Poster Presentation ANZBMS-MEPSA-ANZORS 2022

INTRODUCTION

In advanced breast cancer, chemotherapies, such as methotrexate (MTX), are detrimental to the gut microbiota [1] and bone microarchitecture, increasing fracture risk [2]. Interplay between the gastrointestinal and skeletal systems, termed the “gut-bone axis”, may reciprocally influence chemotherapy [3].

Given 90% of individuals treated for breast cancer with chemotherapy survive five-years post-diagnosis, understanding the effects of chemotherapies on bone is essential [4]. Diets that support gut health during chemotherapy may also be effective at mitigating bone loss. Thus, this study aimed to determine the effect of MTX +/- a hydrolysed protein (HP) diet on trabecular bone in long bones of a rat breast cancer model.

METHODS

Female dark agouti rats (n=32) were subcutaneously inoculated with mammary adenocarcinoma cells [5] then allocated to; vehicle control (VC; n=8), HP diet only (NT; n=8), MTX only (MTX; 2 mg/kg intramuscularly; n=8), and HP diet and MTX combination (NTMTX; n=8).

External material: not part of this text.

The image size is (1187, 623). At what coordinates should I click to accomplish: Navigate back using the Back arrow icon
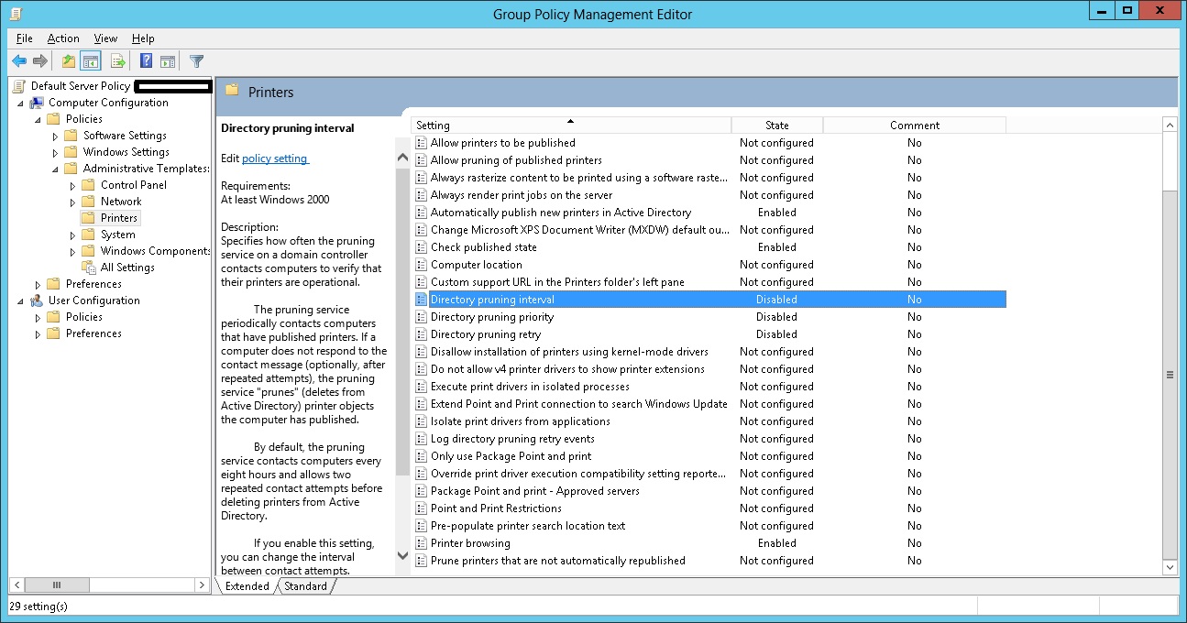(x=19, y=60)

Rodents were given standard or HP diet (Nutricia Research) starting on day -14 then treated on days 0 and 1 with either MTX or vehicle and euthanised on day 4. Long bones were scanned via micro-CT and assessed for; trabecular thickness (Tb.Th.), trabecular number (Tb.N.), trabecular spacing (Tb.S.), bone volume (BV), and percent bone volume (BV/TV%). 

RESULTS

A significant increase in Tb.Th. (p=0.0101), Tb.N. (p=0.0198), and BV/TV% (p=0.0054) was observed in NT rat tibia. No significant differences were observed in MTX and NTMTX rat tibia or femur.

Figure 1: (A) High resolution 3D micro-CT models of right tibia; (i) VC (ii) NT (iii) MTX and (iv) NTMTX. (B) Histomorphometric analysis of right tibia trabecular microarchitecture by high resolution micro-CT. (i) Tb.Th. (ii) Tb.N. (iii) Tb.S. (iv) BV (v) BV/TV%.

CONCLUSION

Results indicate that HP diet increases bone volume, which may have a protective effect against MTX-induced bone loss.